--- Written tasks ---
a) According to the entity incorporation text, who is deemed to be the first director of a One Person Company?
b) Continue the entity incorporation text from its final heading.

--- Selected passage ---

--- start ---

Entity Incorporation

Proprietorship concern is a business structure in which an individual and his/her company are considered a single entity for tax and liability purposes. A proprietorship is a company which is not registered with the state as a limited liability company or corporation. The owner does not pay income tax separately for the company, but reports business income or losses on his/her individual income tax return. The owner is inseparable from the proprietorship, so he/she is liable for any business debts. This form of entity is not permitted for foreign company or overseas citizens.

An One Person Company (OPC) is a hybrid structure, wherein it combines most of the benefits of a sole proprietorship and a company form of business. It has only one person as a member who will act in the capacity of a director as well as a shareholder. Thus, it does away with the hassles of finding the right kind of co-partner/s for starting a business as registered entity. The best part is, legal and financial liability is limited to the Company and not the member. Hence, you do not need to share your piece of cake in the name of partnership. You have an idea...You own it!

Incorporate your OPC

  • The process of incorporating the OPC is almost similar to that of a private limited company with minor differences.
  • OPC will be formed as a ‘Private Limited Company’.
  • It will have only one person as member. Memorandum of Association of such a company will mandatorily prescribe the name of the person, who in the event of death or disability of the subscriber shall assume his position.
  • The member of the OPC will have the right to change the nominee at any time with due intimation to the Registrar.
  • OPC can be formed as company limited by share capital or limited by guarantee or unlimited company.
  • The words ‘One Person Company’ will have to be mentioned in brackets below the name of such company, wherever its name is printed, engraved or affixed.
  • One person can form only one OPCs.

Relaxations available to OPCs in comparison to general private limited companies

  • Provisions of Annual General Meeting (AGM) and Extra-Ordinary General Meetings do not apply to an OPC.
  • An OPC should have a minimum of one director and a maximum of fifteen 15 directors.
  • In case the Board consists of only one director, then the OPC is exempted from the requirement of conducting a Board Meeting as well.
  • It will be deemed to have complied with the provisions relating to Board meetings, if at least one meeting is conducted in each half of the calendar year.
  • However, the gap between the two meetings should not be less than ninety 90 days.
  • There is no requirement of appointing a first director for the company. The sole member is deemed to be the first director.
  • The OPC is also exempt from provisions relating to notices of the meetings, statement to be annexed to notice, Quorum for Meetings, Appointment of Chairman of Meeting, Proxies, Restriction on Voting Rights, Voting by show of hands, Voting by Electronic Means, Demand for Poll, Postal Ballot and Circulation of Member’s Resolution.

How is OPC different from sole-proprietorship?

--- end ---

--- Available data ---
--- start ---

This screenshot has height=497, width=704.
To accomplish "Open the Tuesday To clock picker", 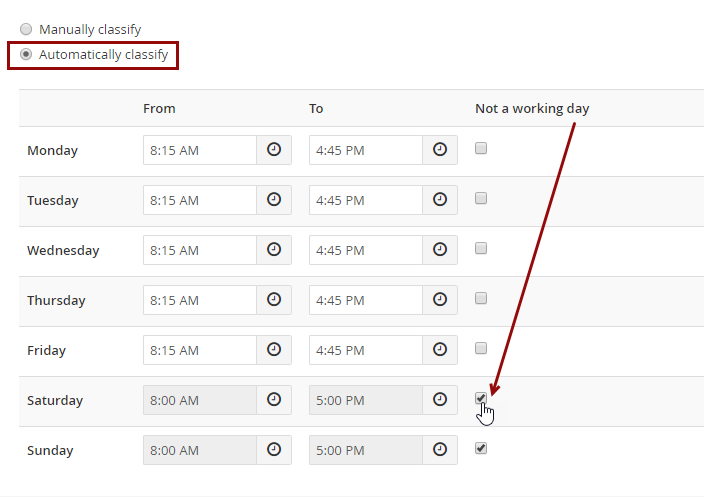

--- end ---

--- In response ---
a) The sole member.

b)
  • First and foremost, simply because OPC has a separate legal entity from its owners. In case of sole proprietorship, there is no distinction between the two entities. This means that the liability of the owner is separate from the entity. Or in other words, the threat of lien on personal property in case of unmet liabilities is non-existent.
  • Personal financial trustworthiness and credit ratings of the owner does not affect the ratings of the OPC, at least not directly.
  • Owing to the feature of it having a separate legal entity from its owners, the OPC is taxed separately, unlike a sole proprietorship.
  • Undoubtedly, the compliances in an OPC are a bit more tedious as compared to sole proprietorship.

Is there any threshold limits for an OPC to mandatorily get converted into either private or public company?


In case the paid up share capital of an OPC exceeds fifty lakh rupees or its average annual turnover exceeds during the relevant period exceeds two crore rupees, then the OPC has to mandatorily convert into private or public company.

Partnership is defined as a relation between two or more persons who have agreed to share the profits of a business carried on by all of them or any of them acting for all. The owners of a partnership business are individually known as the "partners" and collectively as a "firm". A partnership is easy to form as no cumbersome legal formalities are involved. Its registration is also not essential. However, if the firm is not registered, it will be deprived of certain legal benefits. The Registrar of Firms is responsible for registering partnership firms.

A partnership is formed by an agreement, which may be either written or oral. When the written agreement is duly stamped and registered, it is known as "Partnership Deed". Ordinarily, the rights, duties and liabilities of partners are laid down in the deed. But in the case where the deed does not specify the rights and obligations, the provisions of the THE INDIAN PARTNERSHIP ACT, 1932 will apply. The deed, generally contains the following particulars:-

  • Name of the firm.
  • Nature of the business to be carried out.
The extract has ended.